▶ **Objective**
Revise everything from the line containing "Click the right arrow of the style scrollbar" down to the line containing "I will pos(826,815)." in the data below by replacing "Basics" with "General", leaving the rest unchanged. Return only those lines.

[Items from a dataset]
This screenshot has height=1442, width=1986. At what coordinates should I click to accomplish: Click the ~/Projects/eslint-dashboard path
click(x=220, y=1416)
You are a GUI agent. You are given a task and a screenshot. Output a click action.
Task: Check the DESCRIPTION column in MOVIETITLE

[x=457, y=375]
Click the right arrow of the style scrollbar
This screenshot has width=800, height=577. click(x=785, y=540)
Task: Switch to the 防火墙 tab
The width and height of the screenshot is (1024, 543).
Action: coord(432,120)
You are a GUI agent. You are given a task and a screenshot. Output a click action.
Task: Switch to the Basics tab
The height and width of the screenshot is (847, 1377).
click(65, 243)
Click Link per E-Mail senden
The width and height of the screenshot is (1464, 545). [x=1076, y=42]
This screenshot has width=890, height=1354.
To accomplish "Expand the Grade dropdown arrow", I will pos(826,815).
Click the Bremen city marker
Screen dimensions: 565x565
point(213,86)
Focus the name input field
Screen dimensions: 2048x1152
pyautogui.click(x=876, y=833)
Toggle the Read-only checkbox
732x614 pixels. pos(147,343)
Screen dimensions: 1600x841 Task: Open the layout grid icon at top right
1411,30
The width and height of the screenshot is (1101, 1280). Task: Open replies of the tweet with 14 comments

▶ **Final answer**
Click the right arrow of the style scrollbar
This screenshot has width=800, height=577. click(x=785, y=540)
Task: Switch to the 防火墙 tab
The width and height of the screenshot is (1024, 543).
Action: coord(432,120)
You are a GUI agent. You are given a task and a screenshot. Output a click action.
Task: Switch to the General tab
The height and width of the screenshot is (847, 1377).
click(65, 243)
Click Link per E-Mail senden
The width and height of the screenshot is (1464, 545). [x=1076, y=42]
This screenshot has width=890, height=1354.
To accomplish "Expand the Grade dropdown arrow", I will pos(826,815).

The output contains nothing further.